**THE TASK:** Which lines below hold the word "click"? Copy all of them.

**RECORDS SUPPLIED:**
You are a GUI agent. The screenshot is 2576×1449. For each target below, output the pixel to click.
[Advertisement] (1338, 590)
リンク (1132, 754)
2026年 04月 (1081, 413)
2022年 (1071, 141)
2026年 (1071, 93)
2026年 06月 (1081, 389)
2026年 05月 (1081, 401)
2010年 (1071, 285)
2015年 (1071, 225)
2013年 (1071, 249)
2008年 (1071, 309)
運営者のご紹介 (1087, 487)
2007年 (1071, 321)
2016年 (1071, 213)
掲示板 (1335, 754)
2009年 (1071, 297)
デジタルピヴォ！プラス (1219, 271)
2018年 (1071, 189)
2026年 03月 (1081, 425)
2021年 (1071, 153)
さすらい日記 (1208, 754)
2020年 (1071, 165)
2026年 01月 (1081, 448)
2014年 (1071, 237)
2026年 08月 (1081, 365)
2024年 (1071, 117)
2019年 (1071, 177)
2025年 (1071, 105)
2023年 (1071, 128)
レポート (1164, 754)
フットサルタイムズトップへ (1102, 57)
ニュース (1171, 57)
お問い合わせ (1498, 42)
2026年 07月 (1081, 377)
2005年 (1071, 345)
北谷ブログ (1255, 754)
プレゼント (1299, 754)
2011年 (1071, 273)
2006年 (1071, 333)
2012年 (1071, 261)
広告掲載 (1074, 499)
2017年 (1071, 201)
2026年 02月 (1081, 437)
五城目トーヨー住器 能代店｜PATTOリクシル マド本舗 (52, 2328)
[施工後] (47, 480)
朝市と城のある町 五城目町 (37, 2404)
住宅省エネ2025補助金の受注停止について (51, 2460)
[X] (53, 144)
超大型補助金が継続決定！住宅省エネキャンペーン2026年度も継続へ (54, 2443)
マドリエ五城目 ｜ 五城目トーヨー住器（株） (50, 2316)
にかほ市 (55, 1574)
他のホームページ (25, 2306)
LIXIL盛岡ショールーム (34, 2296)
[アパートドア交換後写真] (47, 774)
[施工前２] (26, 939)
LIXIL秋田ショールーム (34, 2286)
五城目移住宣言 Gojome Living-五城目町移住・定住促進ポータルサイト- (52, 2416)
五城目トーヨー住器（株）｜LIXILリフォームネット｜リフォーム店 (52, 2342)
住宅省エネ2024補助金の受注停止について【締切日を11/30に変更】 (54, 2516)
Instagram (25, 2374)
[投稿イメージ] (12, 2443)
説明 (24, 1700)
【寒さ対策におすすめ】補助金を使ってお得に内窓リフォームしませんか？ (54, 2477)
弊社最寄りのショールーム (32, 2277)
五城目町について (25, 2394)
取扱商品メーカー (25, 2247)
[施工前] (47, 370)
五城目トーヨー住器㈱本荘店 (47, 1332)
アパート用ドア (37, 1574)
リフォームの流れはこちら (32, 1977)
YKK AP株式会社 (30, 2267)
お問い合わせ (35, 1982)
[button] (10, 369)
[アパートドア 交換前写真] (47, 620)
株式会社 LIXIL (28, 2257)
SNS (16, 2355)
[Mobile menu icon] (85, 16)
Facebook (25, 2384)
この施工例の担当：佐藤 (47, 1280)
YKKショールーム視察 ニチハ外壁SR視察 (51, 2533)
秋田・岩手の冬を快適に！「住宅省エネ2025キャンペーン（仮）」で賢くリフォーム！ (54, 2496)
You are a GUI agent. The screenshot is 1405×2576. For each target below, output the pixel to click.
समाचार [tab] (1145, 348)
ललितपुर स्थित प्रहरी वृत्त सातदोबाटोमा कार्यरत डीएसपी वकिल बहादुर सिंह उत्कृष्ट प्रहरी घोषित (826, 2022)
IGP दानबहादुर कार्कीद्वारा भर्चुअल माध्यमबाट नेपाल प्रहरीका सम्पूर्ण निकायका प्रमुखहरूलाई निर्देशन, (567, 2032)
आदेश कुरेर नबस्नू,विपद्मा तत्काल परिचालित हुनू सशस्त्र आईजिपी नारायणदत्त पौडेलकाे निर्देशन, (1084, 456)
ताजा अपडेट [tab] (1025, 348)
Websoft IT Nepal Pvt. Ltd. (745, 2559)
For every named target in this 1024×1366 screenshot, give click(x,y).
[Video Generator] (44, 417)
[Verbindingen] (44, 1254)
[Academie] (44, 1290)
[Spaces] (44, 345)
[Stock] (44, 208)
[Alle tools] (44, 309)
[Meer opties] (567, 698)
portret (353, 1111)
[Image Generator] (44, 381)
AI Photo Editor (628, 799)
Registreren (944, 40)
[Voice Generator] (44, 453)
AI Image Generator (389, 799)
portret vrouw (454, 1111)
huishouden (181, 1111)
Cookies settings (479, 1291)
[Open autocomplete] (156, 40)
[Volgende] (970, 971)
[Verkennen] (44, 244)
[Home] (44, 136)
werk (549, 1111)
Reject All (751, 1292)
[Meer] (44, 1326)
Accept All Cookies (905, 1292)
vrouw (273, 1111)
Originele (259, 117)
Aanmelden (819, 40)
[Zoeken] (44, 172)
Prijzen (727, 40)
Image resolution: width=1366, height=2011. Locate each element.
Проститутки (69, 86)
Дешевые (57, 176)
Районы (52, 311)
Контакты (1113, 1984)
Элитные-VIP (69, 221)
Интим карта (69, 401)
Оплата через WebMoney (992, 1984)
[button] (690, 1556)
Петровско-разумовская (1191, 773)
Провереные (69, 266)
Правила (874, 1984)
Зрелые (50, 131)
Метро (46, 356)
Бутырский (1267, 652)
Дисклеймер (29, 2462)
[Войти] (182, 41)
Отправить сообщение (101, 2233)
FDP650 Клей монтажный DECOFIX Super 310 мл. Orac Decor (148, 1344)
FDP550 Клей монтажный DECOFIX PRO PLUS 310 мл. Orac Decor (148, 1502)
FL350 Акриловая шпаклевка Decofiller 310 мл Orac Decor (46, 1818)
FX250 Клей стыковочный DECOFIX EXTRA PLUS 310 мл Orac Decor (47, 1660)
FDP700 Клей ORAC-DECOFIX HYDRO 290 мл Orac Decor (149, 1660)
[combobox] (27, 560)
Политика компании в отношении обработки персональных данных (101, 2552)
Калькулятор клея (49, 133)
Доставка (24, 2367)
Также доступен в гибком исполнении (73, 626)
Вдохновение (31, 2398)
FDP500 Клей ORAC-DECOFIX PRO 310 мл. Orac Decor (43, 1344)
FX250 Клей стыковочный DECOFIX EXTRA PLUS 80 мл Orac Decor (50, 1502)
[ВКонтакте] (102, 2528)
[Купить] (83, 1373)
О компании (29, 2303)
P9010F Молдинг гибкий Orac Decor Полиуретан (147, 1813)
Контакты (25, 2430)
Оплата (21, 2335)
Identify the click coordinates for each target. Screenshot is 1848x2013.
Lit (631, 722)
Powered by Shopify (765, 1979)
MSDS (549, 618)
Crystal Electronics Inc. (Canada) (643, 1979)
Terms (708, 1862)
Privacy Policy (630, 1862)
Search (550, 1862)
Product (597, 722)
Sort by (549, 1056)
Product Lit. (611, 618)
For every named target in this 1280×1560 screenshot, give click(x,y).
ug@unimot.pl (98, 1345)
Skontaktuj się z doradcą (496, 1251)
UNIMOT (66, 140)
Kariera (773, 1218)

**SOLUTION FOR THIS EXERCISE:**
You are a GUI agent. The screenshot is 2576×1449. For each target below, output the pixel to click.
You are a GUI agent. The screenshot is 1405×2576. For each target below, output the pixel to click.
For every named target in this 1024×1366 screenshot, give click(x,y).
Identify the click coordinates for each target. Screenshot is 1848x2013.
For every named target in this 1280×1560 screenshot, give click(x,y).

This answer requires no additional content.